Show HN: Open-Source Windows AI assistant that uses Word, Excel through COM
17 comments
·March 3, 2025p_ing
FYI the Office product group considers COM deprecated. The "new" version of Outlook has no COM support, for example. While Word/Excel may be many years off, it's something to consider if you do move this forward.
I would also suggest moving to a compiled binary at some point. Very few Windows users are going to want to figure out Python in any capacity.
Jayakumark
Does Webdriver selenium work for new outlook ? any idea on how to automate , currently using win32com to read emails https://github.com/hornlaszlomark/python_outlook as graph api is disabled.
edmgood
Ah interesting to hear about COM - interested where you heard or if you have other approaches for computer use!
Yea, we're considering a .exe that people could download
victor106
What is the alternative to com?
nereye
See https://learn.microsoft.com/en-us/office/dev/add-ins/overvie....
Note: this is in the context of 'programmatically extending Office/M365', I don't think the OP was referring to COM in general.
COM is at the base of WinRT, which is pretty much _not_ deprecated.
jeroenhd
I think a combination of Office Scripts with maybe Power Automate and perhaps some kind of browser extension? I don't think all of COM will be available in the web applications. They haven't bothered implementing COM in Outlook, so Excel and Word will probably end up becoming web applications too.
andylynch
I am really curious about the conversations that will be had if or when they seriously propose to any of their banking and finance customers that they Webify excel for windows.
(Though, going on recollection from past Q&As the excel devs have done, a more fundamental issue is that few people working they fully understand how COM works, and they are getting fewer)
bitwize
What? COM is what made Windows great. Without it, it'll be just another shitty OS with a shitty DE, and you may as well just use Linux by that point.
TeMPOraL
COM doesn't work on the Web. They prefer to burn away the power features (like S/MIME in Outlook!) and release a strictly inferior, slower product, for the sake of...
... honestly I don't know what. It makes zero sense - it's pissing off corporate users, who are already captive. I'm guessing hidden inflation strikes again - they can't afford maintaining two versions, so they prefer to go with the worse one.
p_ing
Three version on the desktop. Web, macOS, and Windows. They're all unifying to the same interface, macOS mostly being there already.
tiahura
for the sake of monthly subs
com2kid
This is the type of innovations that AI should be used for. The fact that this type of product wasn't the very first thing Microsoft tried to create is unfortunate.

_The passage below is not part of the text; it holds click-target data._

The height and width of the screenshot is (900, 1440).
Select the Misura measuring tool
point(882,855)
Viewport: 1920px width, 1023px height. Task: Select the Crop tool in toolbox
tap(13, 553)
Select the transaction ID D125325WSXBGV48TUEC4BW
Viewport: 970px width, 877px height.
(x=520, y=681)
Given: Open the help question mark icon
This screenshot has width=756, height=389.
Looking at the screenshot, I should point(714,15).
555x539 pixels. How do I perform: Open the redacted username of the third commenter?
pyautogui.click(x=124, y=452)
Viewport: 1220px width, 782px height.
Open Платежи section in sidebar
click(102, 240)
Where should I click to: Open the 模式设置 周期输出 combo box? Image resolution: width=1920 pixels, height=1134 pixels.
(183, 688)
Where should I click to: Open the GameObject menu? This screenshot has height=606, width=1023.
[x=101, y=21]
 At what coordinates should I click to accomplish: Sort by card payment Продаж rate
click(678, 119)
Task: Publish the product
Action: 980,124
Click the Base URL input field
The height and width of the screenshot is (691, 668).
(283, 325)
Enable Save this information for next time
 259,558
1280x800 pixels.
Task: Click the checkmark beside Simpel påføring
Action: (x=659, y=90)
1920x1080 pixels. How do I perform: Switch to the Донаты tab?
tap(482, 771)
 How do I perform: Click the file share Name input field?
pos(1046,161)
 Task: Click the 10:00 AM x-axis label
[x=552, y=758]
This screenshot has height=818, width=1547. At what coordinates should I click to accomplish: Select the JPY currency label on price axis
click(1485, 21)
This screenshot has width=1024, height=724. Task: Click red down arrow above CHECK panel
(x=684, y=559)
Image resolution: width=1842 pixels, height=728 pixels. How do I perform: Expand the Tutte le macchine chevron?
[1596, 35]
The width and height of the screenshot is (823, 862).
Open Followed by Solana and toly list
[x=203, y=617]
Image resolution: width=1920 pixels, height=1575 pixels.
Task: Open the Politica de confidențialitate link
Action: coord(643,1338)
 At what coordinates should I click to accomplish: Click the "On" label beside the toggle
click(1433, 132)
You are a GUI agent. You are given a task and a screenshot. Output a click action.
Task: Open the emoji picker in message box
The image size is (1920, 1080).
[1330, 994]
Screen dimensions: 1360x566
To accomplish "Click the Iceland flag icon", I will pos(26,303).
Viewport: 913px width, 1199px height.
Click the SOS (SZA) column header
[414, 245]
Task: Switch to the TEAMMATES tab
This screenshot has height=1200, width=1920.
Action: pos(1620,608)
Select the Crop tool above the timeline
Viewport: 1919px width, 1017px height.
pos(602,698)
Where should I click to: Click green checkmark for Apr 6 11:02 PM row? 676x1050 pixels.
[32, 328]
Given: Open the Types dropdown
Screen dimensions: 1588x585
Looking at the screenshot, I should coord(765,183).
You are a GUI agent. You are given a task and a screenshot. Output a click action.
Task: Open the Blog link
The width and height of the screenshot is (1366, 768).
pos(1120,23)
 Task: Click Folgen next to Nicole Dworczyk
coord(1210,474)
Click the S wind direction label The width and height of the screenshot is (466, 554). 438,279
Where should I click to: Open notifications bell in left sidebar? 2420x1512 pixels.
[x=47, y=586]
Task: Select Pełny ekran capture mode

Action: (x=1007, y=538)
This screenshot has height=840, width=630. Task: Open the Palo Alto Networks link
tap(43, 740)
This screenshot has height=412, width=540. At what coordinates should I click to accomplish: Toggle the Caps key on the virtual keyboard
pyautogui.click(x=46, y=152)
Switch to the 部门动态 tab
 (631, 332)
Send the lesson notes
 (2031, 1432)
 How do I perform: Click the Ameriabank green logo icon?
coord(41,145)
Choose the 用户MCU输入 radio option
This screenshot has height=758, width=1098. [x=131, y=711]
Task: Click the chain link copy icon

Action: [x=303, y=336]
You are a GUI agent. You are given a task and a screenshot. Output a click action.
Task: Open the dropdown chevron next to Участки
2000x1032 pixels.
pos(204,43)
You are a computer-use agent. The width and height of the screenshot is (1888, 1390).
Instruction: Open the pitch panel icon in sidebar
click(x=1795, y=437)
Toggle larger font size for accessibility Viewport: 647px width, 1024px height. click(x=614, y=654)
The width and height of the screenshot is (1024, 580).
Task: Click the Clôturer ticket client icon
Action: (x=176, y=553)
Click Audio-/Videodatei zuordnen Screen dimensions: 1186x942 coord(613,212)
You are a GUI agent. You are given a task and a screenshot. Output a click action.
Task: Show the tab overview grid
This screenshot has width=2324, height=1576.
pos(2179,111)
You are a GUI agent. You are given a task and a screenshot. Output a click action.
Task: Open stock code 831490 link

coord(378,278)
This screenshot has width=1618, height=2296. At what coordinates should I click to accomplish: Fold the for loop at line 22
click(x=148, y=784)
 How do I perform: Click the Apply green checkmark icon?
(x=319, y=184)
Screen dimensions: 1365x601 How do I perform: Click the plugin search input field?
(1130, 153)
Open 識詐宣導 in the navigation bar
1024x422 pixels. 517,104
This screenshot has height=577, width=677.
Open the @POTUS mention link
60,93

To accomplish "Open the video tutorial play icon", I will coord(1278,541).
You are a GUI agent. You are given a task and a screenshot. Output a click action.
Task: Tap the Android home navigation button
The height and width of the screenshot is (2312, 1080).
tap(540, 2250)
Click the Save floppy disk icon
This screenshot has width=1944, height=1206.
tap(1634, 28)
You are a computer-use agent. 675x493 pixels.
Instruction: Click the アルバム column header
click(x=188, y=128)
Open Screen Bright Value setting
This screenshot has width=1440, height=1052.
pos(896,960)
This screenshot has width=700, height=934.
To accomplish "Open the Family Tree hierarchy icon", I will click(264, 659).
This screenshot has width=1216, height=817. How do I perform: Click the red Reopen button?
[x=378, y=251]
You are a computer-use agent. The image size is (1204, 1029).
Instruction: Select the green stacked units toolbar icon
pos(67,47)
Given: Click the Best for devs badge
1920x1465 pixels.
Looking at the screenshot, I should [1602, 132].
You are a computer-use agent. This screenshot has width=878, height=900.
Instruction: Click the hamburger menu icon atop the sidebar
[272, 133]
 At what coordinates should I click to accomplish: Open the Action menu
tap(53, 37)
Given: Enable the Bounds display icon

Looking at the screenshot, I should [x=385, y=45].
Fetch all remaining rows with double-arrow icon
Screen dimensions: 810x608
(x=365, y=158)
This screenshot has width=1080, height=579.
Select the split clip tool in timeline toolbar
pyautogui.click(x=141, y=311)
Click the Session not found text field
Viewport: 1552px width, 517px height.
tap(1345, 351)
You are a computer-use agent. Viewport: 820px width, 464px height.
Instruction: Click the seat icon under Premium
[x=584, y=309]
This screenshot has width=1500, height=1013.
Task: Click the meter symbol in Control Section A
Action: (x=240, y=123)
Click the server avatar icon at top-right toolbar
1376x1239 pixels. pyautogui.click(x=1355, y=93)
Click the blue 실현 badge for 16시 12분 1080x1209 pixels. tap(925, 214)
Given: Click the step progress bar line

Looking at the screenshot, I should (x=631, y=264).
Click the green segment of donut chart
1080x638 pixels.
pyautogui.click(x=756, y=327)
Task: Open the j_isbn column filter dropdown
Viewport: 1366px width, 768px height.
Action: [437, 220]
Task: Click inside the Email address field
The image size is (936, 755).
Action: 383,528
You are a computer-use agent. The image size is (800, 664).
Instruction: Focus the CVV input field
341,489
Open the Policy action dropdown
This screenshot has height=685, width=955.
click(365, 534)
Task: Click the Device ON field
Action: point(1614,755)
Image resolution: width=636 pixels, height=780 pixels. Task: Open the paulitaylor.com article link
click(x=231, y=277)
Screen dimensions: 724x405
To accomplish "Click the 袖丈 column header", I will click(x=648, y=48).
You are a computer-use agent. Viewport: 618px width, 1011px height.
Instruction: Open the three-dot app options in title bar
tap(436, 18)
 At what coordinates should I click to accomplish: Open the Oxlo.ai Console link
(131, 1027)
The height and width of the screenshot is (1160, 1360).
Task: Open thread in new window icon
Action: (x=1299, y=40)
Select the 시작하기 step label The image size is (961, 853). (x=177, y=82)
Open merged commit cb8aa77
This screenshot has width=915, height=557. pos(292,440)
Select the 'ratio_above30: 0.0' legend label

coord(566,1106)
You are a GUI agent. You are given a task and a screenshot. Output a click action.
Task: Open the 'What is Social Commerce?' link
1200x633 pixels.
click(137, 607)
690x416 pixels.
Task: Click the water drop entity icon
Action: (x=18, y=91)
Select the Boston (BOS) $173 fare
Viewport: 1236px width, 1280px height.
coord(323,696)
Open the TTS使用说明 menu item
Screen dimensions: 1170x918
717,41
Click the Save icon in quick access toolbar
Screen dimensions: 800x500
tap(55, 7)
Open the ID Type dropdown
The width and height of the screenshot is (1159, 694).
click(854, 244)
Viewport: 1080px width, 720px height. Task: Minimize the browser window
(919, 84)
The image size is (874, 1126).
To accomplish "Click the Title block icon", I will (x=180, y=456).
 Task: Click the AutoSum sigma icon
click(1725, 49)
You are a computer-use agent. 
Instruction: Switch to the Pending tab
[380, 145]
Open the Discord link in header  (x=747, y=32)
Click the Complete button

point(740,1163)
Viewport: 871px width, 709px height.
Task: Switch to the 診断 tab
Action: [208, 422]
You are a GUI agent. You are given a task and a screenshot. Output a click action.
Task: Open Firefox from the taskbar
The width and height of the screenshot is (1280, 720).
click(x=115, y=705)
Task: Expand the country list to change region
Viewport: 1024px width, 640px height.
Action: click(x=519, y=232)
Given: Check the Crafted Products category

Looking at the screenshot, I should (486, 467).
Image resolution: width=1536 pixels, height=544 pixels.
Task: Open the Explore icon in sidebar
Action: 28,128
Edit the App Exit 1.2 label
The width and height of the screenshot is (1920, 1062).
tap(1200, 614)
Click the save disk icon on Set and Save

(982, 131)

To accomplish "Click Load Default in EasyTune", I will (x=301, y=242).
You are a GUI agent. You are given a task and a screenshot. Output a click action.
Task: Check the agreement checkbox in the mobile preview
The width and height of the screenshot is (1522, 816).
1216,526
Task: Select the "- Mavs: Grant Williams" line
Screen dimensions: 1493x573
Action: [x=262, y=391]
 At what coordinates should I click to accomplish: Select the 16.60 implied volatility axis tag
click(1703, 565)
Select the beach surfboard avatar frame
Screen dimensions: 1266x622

Microsoft is kinda-sorta pushing for machines that can do AI stuff locally with their copilot branded PCs, but I don't see any evidence that they are willing to go all in on AI powered locally controlled everything with no SaSS model attached.
abrichr
Thanks for sharing!
There is an open issue in OpenAdapt to implement COM support: https://github.com/OpenAdaptAI/OpenAdapt/issues/873
This could be a valuable reference.
ExxKA
This is wild! If you want, this could become a great contender to the RPA products out there. I know people who are trying to build AI for RPA, but this seems like a much more solid approach.
Let me know if you are interested in turning this into a startup, happy to direct you to some relevant people.
edmgood
Very cool! Actively exploring some ideas in the computer-use space, happy to connect! Email in my bio :)
This started off as a project to understand how to get LLMs to interface with more traditional desktop softwares.
We were especially interested in tools related to schematic drafting and molecular simulation.
Decided to explore COM automation for more traditional Windows softwares as a starting point! Been using it to help some friends automate simple excel workflows. Thought we'd share!